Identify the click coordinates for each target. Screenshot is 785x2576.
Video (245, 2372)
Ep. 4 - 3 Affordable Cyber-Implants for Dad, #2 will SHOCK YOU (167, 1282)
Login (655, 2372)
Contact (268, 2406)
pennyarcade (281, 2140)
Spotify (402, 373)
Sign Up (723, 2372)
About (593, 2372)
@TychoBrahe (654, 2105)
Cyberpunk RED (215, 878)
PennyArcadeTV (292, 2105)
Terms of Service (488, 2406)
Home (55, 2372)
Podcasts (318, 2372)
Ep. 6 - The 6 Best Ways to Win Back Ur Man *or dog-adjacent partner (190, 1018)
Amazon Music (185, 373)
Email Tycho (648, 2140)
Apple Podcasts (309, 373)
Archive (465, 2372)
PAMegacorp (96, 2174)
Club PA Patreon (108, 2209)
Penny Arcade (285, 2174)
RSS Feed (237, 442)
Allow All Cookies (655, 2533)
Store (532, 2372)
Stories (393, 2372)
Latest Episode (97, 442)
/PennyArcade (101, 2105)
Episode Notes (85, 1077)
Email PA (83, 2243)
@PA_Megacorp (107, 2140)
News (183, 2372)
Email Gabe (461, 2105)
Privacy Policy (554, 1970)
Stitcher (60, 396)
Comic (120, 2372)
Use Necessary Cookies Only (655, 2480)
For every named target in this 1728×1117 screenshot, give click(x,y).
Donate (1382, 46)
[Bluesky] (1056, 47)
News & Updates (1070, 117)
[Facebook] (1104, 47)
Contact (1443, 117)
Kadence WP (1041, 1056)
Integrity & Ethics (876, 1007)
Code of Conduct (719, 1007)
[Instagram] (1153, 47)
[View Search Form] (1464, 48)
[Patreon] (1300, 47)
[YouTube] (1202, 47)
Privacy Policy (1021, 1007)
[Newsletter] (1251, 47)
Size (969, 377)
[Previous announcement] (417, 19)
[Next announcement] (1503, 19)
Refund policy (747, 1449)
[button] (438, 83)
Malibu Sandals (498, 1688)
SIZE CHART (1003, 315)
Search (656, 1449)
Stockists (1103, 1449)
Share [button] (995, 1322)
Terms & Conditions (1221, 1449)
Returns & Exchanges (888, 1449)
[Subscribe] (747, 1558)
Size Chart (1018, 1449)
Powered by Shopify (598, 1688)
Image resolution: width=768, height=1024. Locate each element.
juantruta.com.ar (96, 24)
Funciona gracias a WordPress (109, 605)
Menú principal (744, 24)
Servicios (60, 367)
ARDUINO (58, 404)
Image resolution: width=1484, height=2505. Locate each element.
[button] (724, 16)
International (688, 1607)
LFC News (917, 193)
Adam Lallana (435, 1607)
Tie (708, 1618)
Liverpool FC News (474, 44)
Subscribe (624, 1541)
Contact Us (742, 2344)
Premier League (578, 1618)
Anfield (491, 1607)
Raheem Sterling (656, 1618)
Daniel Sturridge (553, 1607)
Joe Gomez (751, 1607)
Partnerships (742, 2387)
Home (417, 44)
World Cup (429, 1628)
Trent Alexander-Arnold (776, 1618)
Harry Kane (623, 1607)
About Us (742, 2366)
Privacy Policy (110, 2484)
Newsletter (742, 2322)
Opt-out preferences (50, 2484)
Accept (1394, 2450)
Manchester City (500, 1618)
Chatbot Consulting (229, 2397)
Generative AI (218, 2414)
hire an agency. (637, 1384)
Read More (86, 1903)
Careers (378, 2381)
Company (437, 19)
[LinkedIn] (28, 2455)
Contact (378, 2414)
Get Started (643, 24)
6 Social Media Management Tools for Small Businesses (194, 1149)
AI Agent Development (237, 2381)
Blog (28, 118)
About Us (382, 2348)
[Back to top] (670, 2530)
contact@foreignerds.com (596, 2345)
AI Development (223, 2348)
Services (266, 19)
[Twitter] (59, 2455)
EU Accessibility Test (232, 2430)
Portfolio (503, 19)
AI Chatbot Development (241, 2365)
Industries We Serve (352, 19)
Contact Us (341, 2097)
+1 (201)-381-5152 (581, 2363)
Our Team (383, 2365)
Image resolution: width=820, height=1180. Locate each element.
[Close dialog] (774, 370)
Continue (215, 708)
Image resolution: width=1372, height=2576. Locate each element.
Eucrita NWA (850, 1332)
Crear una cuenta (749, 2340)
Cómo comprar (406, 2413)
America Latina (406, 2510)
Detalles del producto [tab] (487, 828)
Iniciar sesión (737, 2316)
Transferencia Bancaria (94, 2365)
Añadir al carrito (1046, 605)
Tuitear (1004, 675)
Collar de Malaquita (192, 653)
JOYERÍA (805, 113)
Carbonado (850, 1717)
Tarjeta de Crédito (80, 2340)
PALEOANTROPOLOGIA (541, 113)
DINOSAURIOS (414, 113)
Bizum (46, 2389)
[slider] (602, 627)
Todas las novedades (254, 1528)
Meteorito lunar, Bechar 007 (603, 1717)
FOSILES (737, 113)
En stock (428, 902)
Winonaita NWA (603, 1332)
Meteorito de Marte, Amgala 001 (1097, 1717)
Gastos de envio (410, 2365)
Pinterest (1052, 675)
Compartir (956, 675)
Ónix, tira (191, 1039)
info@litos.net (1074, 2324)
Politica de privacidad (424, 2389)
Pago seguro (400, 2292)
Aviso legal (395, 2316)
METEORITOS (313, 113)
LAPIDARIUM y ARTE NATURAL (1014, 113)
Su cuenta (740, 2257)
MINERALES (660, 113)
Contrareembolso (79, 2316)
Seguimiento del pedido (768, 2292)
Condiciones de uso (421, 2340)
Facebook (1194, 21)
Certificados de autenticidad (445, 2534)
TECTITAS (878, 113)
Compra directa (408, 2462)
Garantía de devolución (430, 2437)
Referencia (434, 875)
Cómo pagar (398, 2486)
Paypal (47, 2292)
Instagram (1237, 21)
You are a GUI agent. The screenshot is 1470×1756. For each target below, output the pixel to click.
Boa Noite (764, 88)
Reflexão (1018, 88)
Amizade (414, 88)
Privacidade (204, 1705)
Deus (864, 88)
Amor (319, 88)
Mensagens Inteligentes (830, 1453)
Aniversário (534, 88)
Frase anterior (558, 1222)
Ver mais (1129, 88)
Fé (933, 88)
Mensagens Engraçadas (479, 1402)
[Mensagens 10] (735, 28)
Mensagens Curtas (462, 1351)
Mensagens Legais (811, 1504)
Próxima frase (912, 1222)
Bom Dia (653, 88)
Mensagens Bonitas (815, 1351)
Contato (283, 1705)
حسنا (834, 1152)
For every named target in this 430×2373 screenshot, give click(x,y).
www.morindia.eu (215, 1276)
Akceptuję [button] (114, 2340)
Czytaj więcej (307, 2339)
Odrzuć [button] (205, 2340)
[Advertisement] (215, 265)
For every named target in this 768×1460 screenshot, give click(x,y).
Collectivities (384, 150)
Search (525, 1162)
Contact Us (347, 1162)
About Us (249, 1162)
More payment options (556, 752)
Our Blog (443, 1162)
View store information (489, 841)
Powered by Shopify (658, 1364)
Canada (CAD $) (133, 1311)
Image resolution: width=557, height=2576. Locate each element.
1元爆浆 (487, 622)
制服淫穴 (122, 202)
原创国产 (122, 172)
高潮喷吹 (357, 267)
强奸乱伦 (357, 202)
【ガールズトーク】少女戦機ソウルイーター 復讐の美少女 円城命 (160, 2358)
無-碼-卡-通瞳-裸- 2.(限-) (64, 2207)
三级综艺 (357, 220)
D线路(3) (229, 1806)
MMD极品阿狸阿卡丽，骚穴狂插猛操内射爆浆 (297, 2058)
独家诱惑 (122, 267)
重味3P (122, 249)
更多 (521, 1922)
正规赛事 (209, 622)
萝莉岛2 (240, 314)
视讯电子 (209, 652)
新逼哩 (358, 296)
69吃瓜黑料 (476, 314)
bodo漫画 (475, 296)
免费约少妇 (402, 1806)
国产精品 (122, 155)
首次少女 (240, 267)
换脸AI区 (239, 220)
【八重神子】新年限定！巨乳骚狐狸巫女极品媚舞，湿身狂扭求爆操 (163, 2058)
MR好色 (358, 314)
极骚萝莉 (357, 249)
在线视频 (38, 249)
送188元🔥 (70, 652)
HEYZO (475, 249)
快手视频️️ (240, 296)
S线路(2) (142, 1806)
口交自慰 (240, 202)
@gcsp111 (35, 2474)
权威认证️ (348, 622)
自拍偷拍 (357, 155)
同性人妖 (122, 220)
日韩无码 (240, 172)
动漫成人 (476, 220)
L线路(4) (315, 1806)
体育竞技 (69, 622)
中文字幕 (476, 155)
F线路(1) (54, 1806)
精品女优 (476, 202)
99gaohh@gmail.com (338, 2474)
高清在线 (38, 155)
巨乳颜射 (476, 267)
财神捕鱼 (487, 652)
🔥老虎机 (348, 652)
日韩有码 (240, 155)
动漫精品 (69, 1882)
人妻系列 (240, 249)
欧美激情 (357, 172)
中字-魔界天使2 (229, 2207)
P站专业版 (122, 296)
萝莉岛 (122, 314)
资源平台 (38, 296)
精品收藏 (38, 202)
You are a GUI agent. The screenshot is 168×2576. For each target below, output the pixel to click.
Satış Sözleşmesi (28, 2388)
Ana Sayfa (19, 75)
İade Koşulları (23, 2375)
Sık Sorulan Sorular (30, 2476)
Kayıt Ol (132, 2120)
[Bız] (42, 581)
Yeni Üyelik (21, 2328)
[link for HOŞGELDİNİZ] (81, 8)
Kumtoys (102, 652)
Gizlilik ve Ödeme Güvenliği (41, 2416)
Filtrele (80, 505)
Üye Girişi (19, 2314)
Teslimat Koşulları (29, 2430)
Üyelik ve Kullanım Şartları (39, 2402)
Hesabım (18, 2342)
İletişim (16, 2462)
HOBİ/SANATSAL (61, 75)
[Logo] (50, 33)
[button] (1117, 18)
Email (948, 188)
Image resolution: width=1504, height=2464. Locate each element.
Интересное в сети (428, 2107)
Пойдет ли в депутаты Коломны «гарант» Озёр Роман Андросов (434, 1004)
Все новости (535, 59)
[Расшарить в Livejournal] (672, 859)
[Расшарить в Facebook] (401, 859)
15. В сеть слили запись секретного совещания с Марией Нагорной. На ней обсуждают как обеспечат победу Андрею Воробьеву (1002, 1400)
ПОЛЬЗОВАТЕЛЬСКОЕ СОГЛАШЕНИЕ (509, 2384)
^^^^^^^^^^^^^^^^
#### Work to complete:
Give back precisely the lines above that start at the line containing "中文字幕 (476, 155)" and end at the line containing "资源平台 (38, 296)", inclusive. No other lines belong in the output.

#### Answer to this exercise:
中文字幕 (476, 155)
F线路(1) (54, 1806)
精品女优 (476, 202)
99gaohh@gmail.com (338, 2474)
高清在线 (38, 155)
巨乳颜射 (476, 267)
财神捕鱼 (487, 652)
🔥老虎机 (348, 652)
日韩有码 (240, 155)
动漫精品 (69, 1882)
人妻系列 (240, 249)
欧美激情 (357, 172)
中字-魔界天使2 (229, 2207)
P站专业版 (122, 296)
萝莉岛 (122, 314)
资源平台 (38, 296)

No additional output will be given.